> Stated problem
Reproduce the part of the listing that opens with the line containing "Open Respuestas Predefinidas section" and closes with the line containing "pos(366,177)", including the requests. In the answers only, multiply every coordinate by 2.2 and round to the nearest whole number, with halves rounded up.

+++++

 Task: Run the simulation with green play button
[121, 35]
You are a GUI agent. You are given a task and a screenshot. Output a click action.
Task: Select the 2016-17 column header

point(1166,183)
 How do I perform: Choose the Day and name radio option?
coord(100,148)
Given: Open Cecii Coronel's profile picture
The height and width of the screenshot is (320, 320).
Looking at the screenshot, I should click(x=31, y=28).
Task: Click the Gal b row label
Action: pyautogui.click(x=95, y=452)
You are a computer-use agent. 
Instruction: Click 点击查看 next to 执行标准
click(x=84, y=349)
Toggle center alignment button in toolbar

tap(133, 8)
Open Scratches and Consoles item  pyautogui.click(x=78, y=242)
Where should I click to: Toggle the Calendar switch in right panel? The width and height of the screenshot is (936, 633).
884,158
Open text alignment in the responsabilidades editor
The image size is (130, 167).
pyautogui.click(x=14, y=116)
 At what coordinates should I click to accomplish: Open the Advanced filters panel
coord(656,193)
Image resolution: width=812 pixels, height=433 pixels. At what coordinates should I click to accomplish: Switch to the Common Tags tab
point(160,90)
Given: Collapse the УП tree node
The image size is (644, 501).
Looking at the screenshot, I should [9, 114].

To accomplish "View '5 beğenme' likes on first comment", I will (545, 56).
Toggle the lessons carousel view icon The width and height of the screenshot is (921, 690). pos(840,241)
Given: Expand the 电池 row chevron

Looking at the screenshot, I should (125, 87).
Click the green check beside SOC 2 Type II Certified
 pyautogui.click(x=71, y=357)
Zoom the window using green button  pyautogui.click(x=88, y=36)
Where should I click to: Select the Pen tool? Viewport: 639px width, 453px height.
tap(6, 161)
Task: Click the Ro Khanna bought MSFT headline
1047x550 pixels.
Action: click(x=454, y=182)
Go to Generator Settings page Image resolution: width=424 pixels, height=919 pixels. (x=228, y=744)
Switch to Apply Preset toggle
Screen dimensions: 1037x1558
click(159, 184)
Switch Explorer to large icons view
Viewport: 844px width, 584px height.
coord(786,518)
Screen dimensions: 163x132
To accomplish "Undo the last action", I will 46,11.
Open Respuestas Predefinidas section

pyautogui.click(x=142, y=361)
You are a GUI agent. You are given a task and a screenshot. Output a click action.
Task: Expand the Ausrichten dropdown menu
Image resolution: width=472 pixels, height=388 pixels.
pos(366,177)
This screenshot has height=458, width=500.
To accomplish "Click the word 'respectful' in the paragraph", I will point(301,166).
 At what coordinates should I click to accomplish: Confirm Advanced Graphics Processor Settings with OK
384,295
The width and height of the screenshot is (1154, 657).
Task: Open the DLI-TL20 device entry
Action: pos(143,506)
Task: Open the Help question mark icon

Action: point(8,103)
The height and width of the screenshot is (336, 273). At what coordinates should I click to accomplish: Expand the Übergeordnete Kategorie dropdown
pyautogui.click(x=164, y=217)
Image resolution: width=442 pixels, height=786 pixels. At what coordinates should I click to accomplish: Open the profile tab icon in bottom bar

+++++

> Written reply
Open Respuestas Predefinidas section

pyautogui.click(x=312, y=794)
You are a GUI agent. You are given a task and a screenshot. Output a click action.
Task: Expand the Ausrichten dropdown menu
Image resolution: width=472 pixels, height=388 pixels.
pos(805,389)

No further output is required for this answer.